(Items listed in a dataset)
▬▬▬▬▬▬

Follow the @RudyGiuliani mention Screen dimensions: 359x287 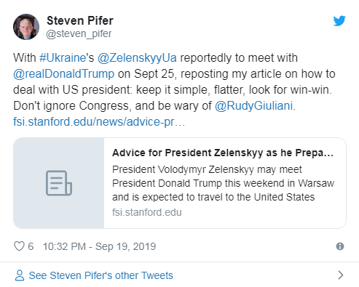pos(253,106)
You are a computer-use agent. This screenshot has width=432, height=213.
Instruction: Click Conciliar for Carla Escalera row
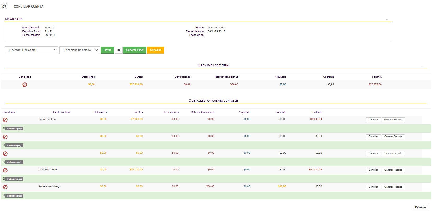tap(373, 120)
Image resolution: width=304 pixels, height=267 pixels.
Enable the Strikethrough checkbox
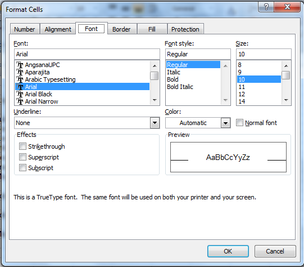[x=22, y=146]
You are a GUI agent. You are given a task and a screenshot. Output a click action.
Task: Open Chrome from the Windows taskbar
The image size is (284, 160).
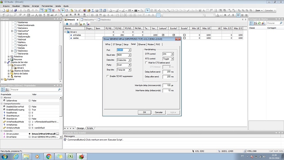pyautogui.click(x=49, y=156)
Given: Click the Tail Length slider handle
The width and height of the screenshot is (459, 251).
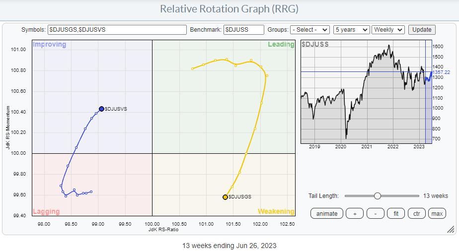Looking at the screenshot, I should tap(377, 196).
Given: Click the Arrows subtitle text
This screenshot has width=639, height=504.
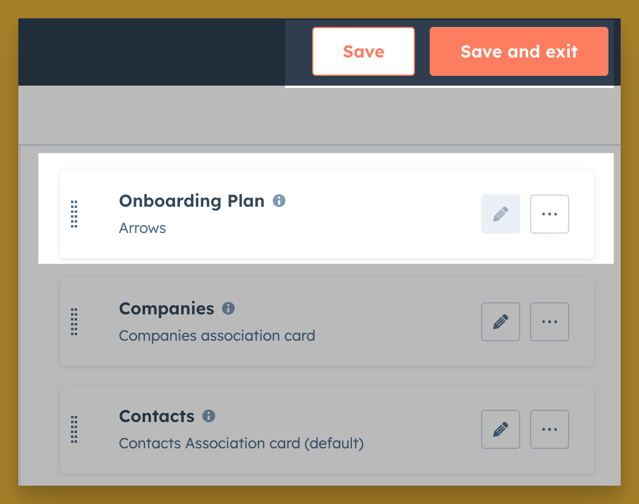Looking at the screenshot, I should pos(143,228).
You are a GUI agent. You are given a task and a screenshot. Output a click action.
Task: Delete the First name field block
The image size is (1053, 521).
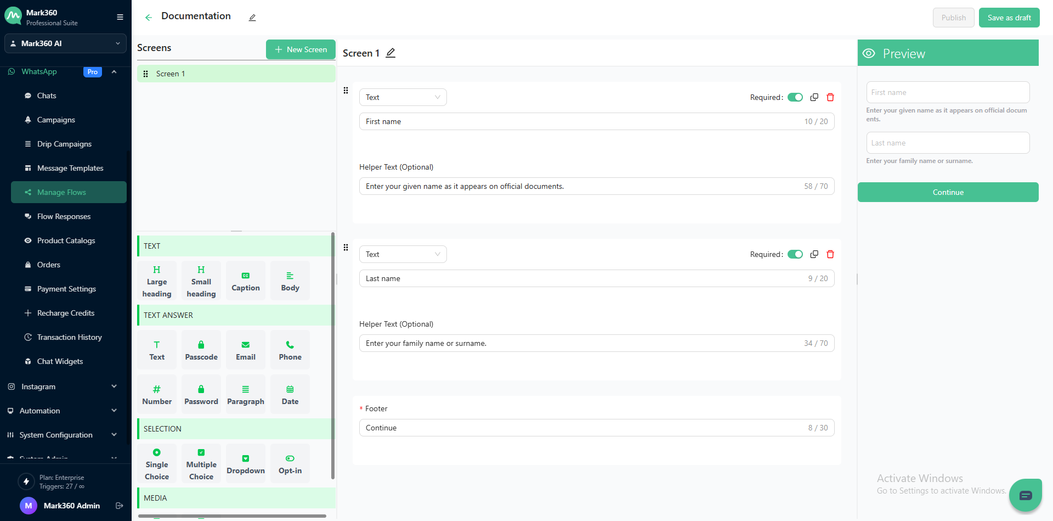coord(830,97)
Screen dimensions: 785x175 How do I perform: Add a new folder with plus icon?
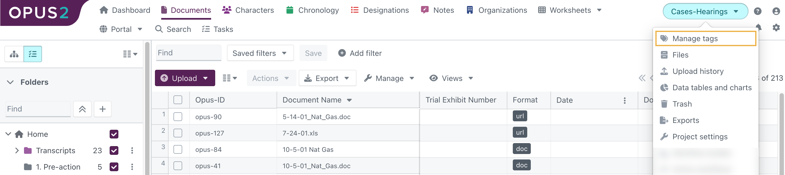point(102,109)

▬▬▬▬▬▬

> _Work required_
Retype precisely, and only, the lines from the one holding "Given: Click the Tail Length slider handle" through the final line of the data above, with the pictures omitted.

> _Solved problem_
Given: Click the Tail Length slider handle
The width and height of the screenshot is (459, 251).
Looking at the screenshot, I should tap(377, 196).
Given: Click the Arrows subtitle text
This screenshot has width=639, height=504.
Looking at the screenshot, I should pos(143,228).
You are a GUI agent. You are given a task and a screenshot. Output a click action.
Task: Delete the First name field block
The image size is (1053, 521).
coord(830,97)
Screen dimensions: 785x175 How do I perform: Add a new folder with plus icon?
point(102,109)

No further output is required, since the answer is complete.